_Stated problem A_
Answer these questions from the text on building the Blarg site, one line each:
(i) What did an earlier version of Blarg involve?
(ii) What now builds the whole site?
(iii) What is the root URL currently used for?
_Stated problem B_
Continue the text on building the Blarg site from the point where it stops.

--- Supplied passage ---

Blarg

2025-07-09

Welcome

This is Blarg, version 3 (probably). It used to be an extremely complicated contraption involving auto-generated Makefiles. But I think even if I write several entries a day for the rest of my life, I’ll never have more than 100,000 files to deal with, and it just doesn’t seem worth the complexity. So now, I think a better way to Blarg is to just have a Jupyter notebook that builds the whole thing in a forward pass. Focus on writing, not perfect efficiency!

Why not Quarto? Well, because I want to learn. I want the output to be as simple, minimal, and understandable as possible, and usually the best way to do that is by removing tools from the stack instead of adding more.

Quarto’s popularity for technical publishing looks like it’s really a growing popularity of Pandoc — or more fairly, Quarto is making Pandoc easy enough to use that more people are using it. Why not just use Pandoc directly?

Globals

Here is some stuff we’ll need:

import json
import os
from contextlib import chdir
from mimetypes import add_type, guess_type
from pathlib import Path
from shutil import copyfile
from subprocess import PIPE, run
from typing import Iterator
from urllib.parse import quote
from urllib.request import urlopen

import bibtexparser
import pandas as pd
import toolz.curried as tz
from pandas import DataFrame, Series, Timestamp
from slugify import slugify
from tqdm.auto import tqdm

Root URL of the site. In general, the build process attempts to use relative URIs everywhere. This is currently only used for the feed generation.

SITEURL = "https://danielgrady.net"

--- Stored data ---

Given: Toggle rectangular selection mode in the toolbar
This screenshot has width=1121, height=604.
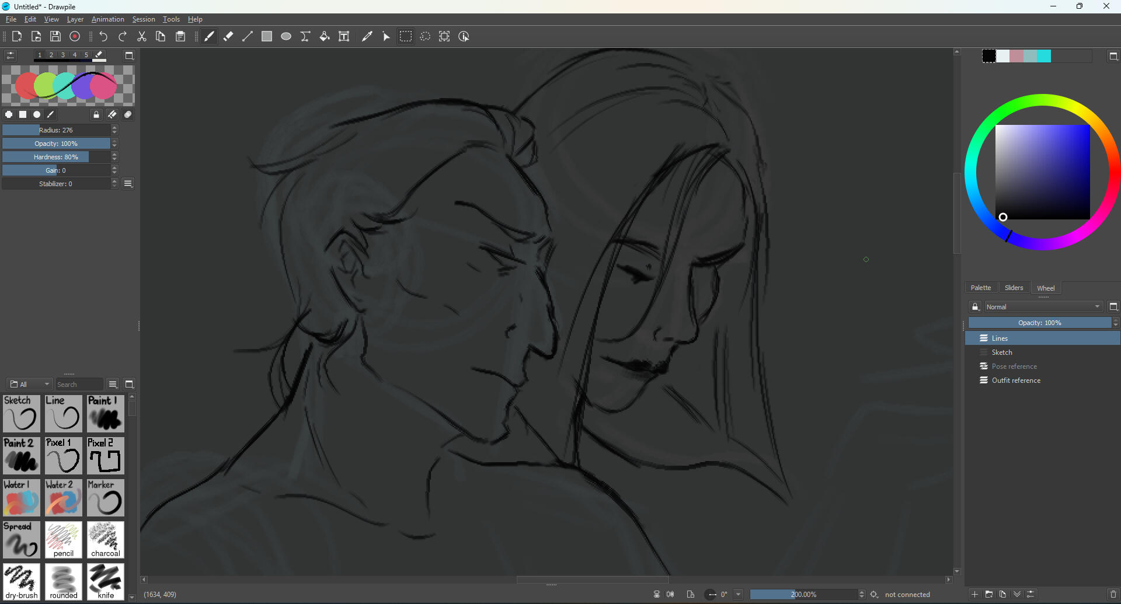Looking at the screenshot, I should point(406,36).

---

_Written answer A_
(i) Auto-generated Makefiles.
(ii) A Jupyter notebook, in a forward pass.
(iii) Only for feed generation.

_Written answer B_
Support files for Pandoc: filters and templates.

PANDOCDATA = str(Path.cwd() / "pandoc-data")
PANDOCDATA

The path to the hierarchy of source files.

ROOT = Path.cwd().parent.parent
ROOT

BibLaTeX bibliography.

REF = ROOT / "ref/references.bib"

Directory to write out the built site.

OUT = ROOT / ".build"
OUT.mkdir(exist_ok=True)
OUT

Directory for cache files.

CACHE = ROOT / ".cache"
CACHE.mkdir(exist_ok=True)
CACHE

Path to use for automatically generated BibLaTeX entries.

REFAUTO = CACHE / "references-auto.bib"

Blarg ignores files and directories with leading dots, and it also ignores the following top-level directories:

IGNOREDIRS = [str(ROOT / p) for p in ["ref", "template"]]

Indexing

The first step is to get a comprehensive index of all the source files. Create a table of every file, and then split the table into separate indexes for documents and other files, called “assets.”

Identify documents using IANA media types. This puts all the logic around file extensions and such into one place.

add_type("text/markdown", ".md")
add_type("text/markdown", ".mdown")
add_type("text/markdown", ".markdown")
add_type("text/x-org", ".org")
add_type("application/ipynb+json", ".ipynb")

This dictionary maps the IANA mediatypes that Blarg considers to be "documents" to the Pandoc reader format string to use for parsing the document.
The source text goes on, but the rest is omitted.